I began to experience changes in both my range and sound on both instruments. While some of this was due to the music I was now playing, the trombones, and increased playing time, some of it also seemed to be traceable to switching between mouthpieces. Trying to understand what was happening, I realized that none of the teachers I'd had over the years had had much to say about mouthpieces or how they do what they do.

This is initially surprising when you consider that the mouthpiece in some respects is the most critical element in determining what sound will ultimately come out of the bell. After all, the mouthpiece is where "Boy (or girl) Meets Horn"; you'd expect it to be an area that has been thoroughly explored and all the issues settled. As it happens it isn't, due to the relative importance of the question to different players and the complexity of the subject.

For a student just starting out, there are so many things to master in playing a trombone (or any instrument for that matter), a mouthpiece that isn't physically painful probably isn't going to get a lot of attention as long as it's a reasonable fit. For amateurs, fiddling about with mouthpieces may fall into the category of a hobby or luxury, especially for those who feel they are already playing "good enough."

For a pro, the right mouthpiece or mouthpieces is an essential. For a teacher, making sure students have the right equipment for their needs and abilities can make a difference between them struggling or making progress-but how does one judge what is the right mouthpiece, other than going by how it feels and sounds? Just how important is the mouthpiece among all the other things that go into making someone a trombonist? Asking the brass players in my circle what they look for in a mouthpiece produced a mix of answers, with one general theme.

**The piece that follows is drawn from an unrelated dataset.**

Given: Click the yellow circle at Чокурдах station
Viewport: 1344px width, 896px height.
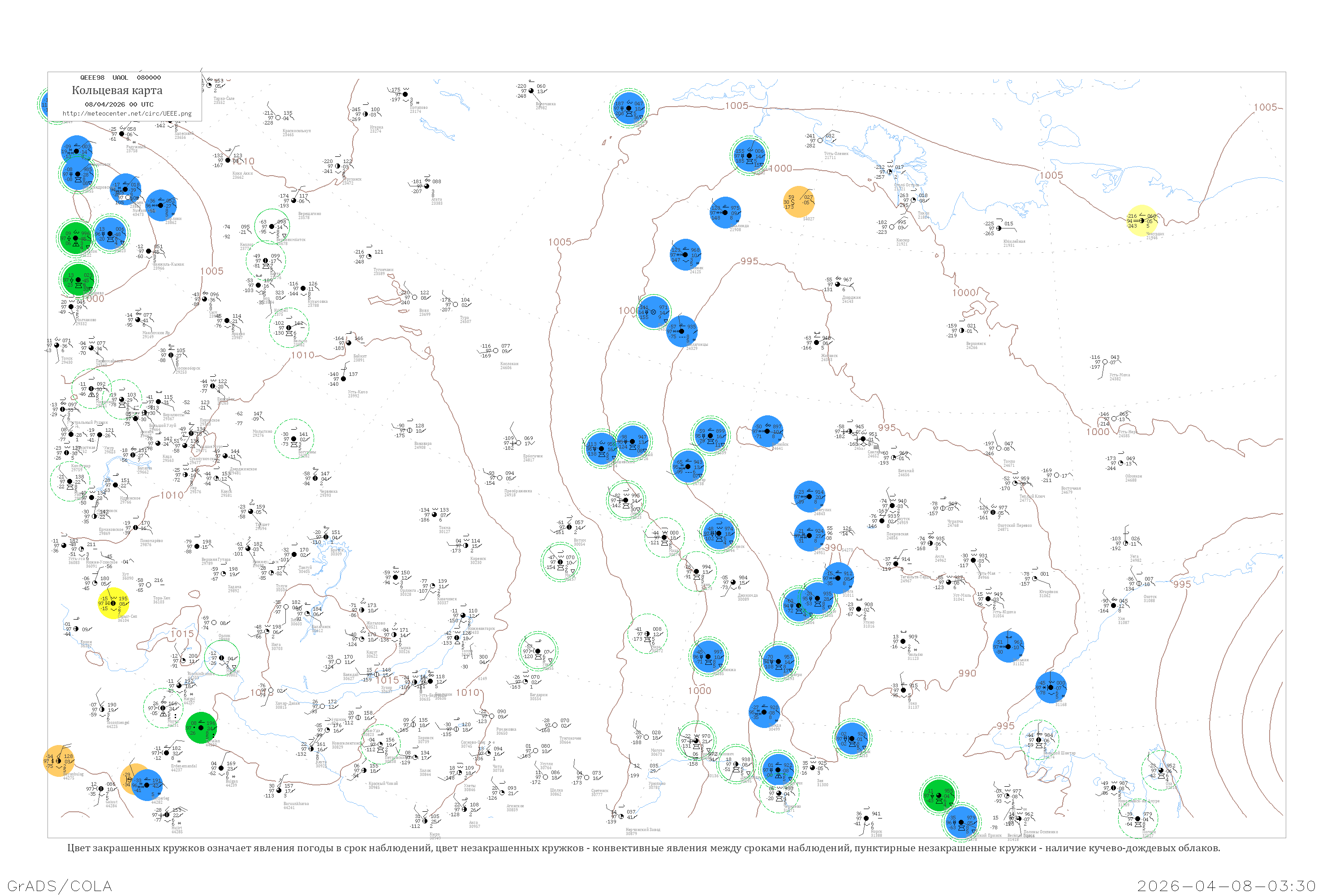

Most were going by what felt comfortable and worked for them.

A few had tried several mouthpieces and were open to experimenting. One was using a custom design created by a teacher he'd studied under. One had three different mouthpieces, depending on which kind of music he was playing, and which trombone (bass or tenor). One of the trumpet players would look at the piece he was about to play, and grab the mouthpiece he thought would let him do the best job on it. One of the French horn players was planning to have a custom mouthpiece made for himself.

A selection of knowledgeable musicians queried for their thoughts on mouthpieces responded thusly:

According to Online Trombone Journal columnist Sabutin, "A good mouthpiece is one that works for you, on your equipment, on the range of music you're playing. DO play a mouthpiece that helps you to play the way YOU want. DON'T play a mouthpiece that OTHER people think will help you to play the way THEY want you to." Tom Ervin, Professor of Music at the University of Arizona, wrote "the mouthpiece MUST be comfortable, like shoes, or there will not be [a] happy ending."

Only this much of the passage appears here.